Of the cities listed, I've only been to the following

Paris
London
Berlin
Rome
Barcelona
Toronto, and 
Istanbul

I would have to say that, even though I've only visited it once, my favourite would have to be *Barcelona* - what other city on earth can boast beautiful historic architecture, stunning modern developments, great weather, delicious and innovative food, amazing nightlife, a gorgeous beach, mountains to ski in a short drive away, trendy gentrified neighbourhoods alongside 'grittier' ones, a young and multiethnic population & cheap modern and efficient public transport network... and you're bang in the middle of southern Europe, with easy access to France, Madrid, Majorca etc. It's also the perfect size - big enough to be an exciting metropolis with everything you need, small enough to feel human and to walk around... No other city ticks so many boxes in my opinion... 

Although it would be interesting to hear from somebody who actually lives there... All this wowed me on a three-day visit!

Other cities I love on this list include *Paris* where I lived for a time, *Berlin*, that I have only briefly visited, and *London*, where I live now. 

Paris is a huge vibrant multicultural world city that is nevetherless somehow more "human" than London. I guess this is because people live in the central area more and you can walk from place to place easier. I also found the pace of life more relaxed and the wonderful boulangeries and neighbourhood bistrots really improved your life. I didn't like the expense of everything - particularly drinking out and rents - compared to the wages paid. 

*Berlin* seems perfect to me - cheap, hedonistic, cultural, authentic, uncommercialised and exceptionally friendly. I suppose the only downside to life there would be the cold northern European weather and the difficulty of finding well-paid work. 

I've grown to love *London* - the vibrancy, the nightlife, the diversity, the opportunities for work, the tolerance. It has too many downsides though to make it into my top 5 - the stratospheric cost of living, the ancient and crumbling infrastructure, the disparity between rich and poor, the hurried and stressful lifestyle... and also not forgetting the terrible gloomy English weather. 
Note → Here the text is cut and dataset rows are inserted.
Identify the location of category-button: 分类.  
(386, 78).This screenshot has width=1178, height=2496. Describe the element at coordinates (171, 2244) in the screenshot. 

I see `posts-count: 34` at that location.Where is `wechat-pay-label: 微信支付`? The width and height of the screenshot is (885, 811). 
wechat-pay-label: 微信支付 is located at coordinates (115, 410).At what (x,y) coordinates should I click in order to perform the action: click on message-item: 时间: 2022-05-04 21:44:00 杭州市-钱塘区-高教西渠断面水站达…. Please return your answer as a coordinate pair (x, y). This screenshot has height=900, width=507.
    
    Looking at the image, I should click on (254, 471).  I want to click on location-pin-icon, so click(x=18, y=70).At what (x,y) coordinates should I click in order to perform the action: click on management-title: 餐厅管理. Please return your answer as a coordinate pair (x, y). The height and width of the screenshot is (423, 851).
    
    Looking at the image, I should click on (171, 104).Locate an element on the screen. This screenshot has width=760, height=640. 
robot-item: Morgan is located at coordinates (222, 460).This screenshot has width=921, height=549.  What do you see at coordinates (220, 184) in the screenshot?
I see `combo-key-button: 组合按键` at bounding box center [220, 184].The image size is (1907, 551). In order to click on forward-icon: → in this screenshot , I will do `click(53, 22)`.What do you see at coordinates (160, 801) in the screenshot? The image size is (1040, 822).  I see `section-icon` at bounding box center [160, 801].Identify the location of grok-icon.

Just my thoughts - not trying to offend anyone!


----------



## Pfeuffer (Sep 9, 2009)

Singapore ? really ? 
climate: always warm and sultry 
politics: far too many rules, no individual freedom, crazy punishment for little things
like smoking refer, no democrazy
not my cup of tea !


----------



## SO143 (Feb 11, 2011)

The Cebuano Exultor said:


> *Singapore*
> _Education_
> The city boasts the best business schools in South-east Asia and some of the best in the world like the Singapore National University and Singapore Management University.




I never heard of them, sorry. :dunno:


----------



## GZT (May 17, 2010)

Berlin 1.
London 2nd
Brussels 3rd


----------